Comparison is a human thing to do.
It highlights the gap between where we are, and where we want to be. But being single and surrounded by couples can be frustrating and upsetting. Developing great habits can help.
Being with a group of friends is mostly a life affirming experience. As we go through life, certain patterns to experience emerge. In my particular socio-economic group, I went to school, we went to university, relationships were established, houses bought, people started getting married, and they started having children…and so on.
In these gatherings, we inevitably compare ourselves with our peer group. What becomes most apparent are the similarities and the differences. The similarities make us feel part of the group. The differences can inspire and empower, or frustrate and depress. As a successful, committed, self-aware, well-read woman, the comparisons can be a trap. They can set up all sorts of negative patterns. It is possible to insulate yourself against these patterns by using good habits.
Habits are fascinating. Charles Duhigg’s book The Power of Habit details how powerful this cognitive structure is. It’s primary purpose is to save energy. Obama wore the same suit to save energy and ensure he made better decisions. Creative, challenging problem-solving requires more focus and energy.
Psychologists call this the cognitive load – because we are cognitive misers. Our brain is all about shortcuts and saving energy – because the brain itself uses so much. Catching and altering habits can help insulate you against the negative patterns that might appear when you’re with a group of non-single friends.

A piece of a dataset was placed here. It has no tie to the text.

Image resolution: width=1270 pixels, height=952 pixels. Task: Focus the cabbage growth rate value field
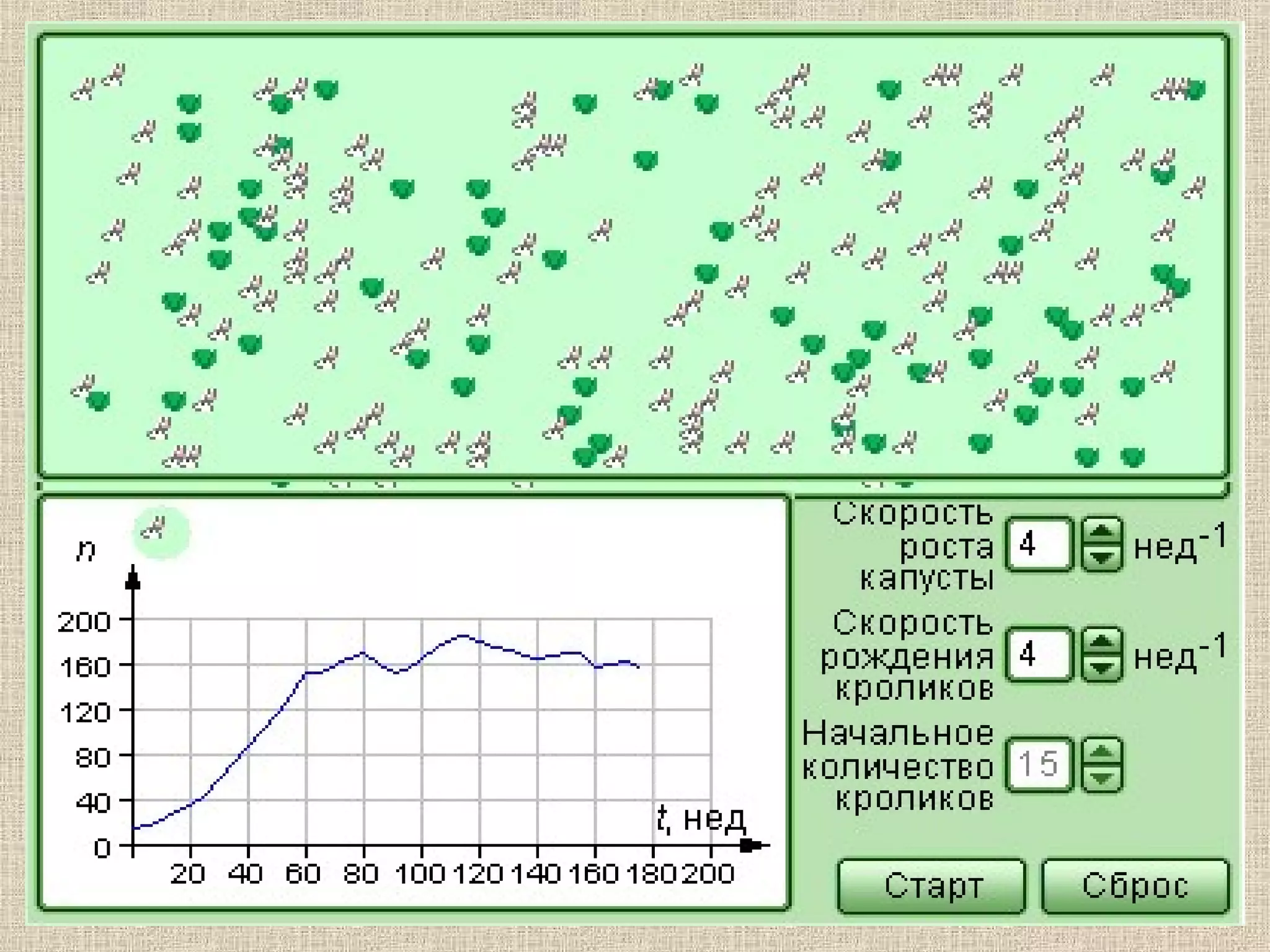(1038, 545)

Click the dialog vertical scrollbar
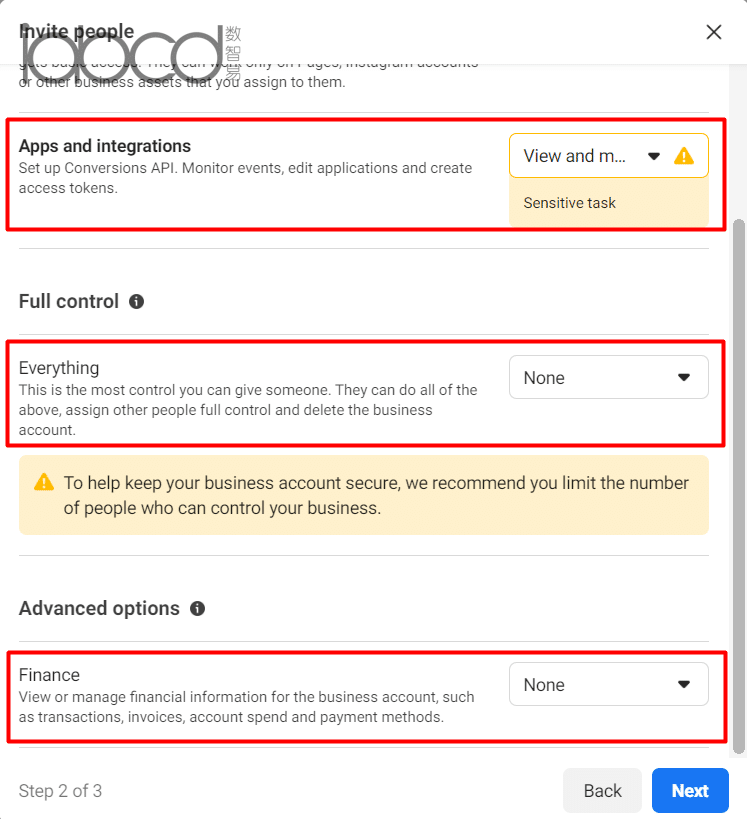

Duhigg’s book explains the components of a habit loop as a cue, a routine, and reward. The cue might be feeling tired in the afternoon, the routine is going to the coffee machine and getting a coffee, and the feeling good from the caffeine hit is the reward. By identifying and catching the cue, we can create a different routine, to achieve the reward. Taking the previous example, feeling tired in the afternoon is the cue. The routine is going to the coffee machine – but we could replace the coffee with green tea. From this, we can still feel good.
Duhigg’s goes on to explain the golden rule of habit change. This lies in identifying the cue, and altering the routine. This requires a little thought and self-reflection. But the simple structure of a habit can be applied to anything – including your experience of being with friends. For example, the cue might be arriving at a restaurant and greeting your friend and seeing her wedding ring. The routine might be to dominate the conversation by talking about work only. The reward is avoiding any uncomfortable relationship conversations.
Catching our very human behaviour to compare, by noticing the cue, creating a positive routine, and embracing the reward sounds simple. And it is. But it requires repeated practice. Routines to replace negative thought patterns include: finding and expressing things for which you are grateful, or offering a compliment.
All this might sound a bit mechanical – reducing our behaviour to simple actions seems to limit our humanity. And yet, our brains are designed to make the most of shortcuts – so we are freed up to use our limited resources in creative and powerful ways.
- Identify any cues that relate to the area of relationships. Do you find yourself reacting strongly to conversations with friends?
- Create a list of uplifting routines you could use in response to any cues you notice.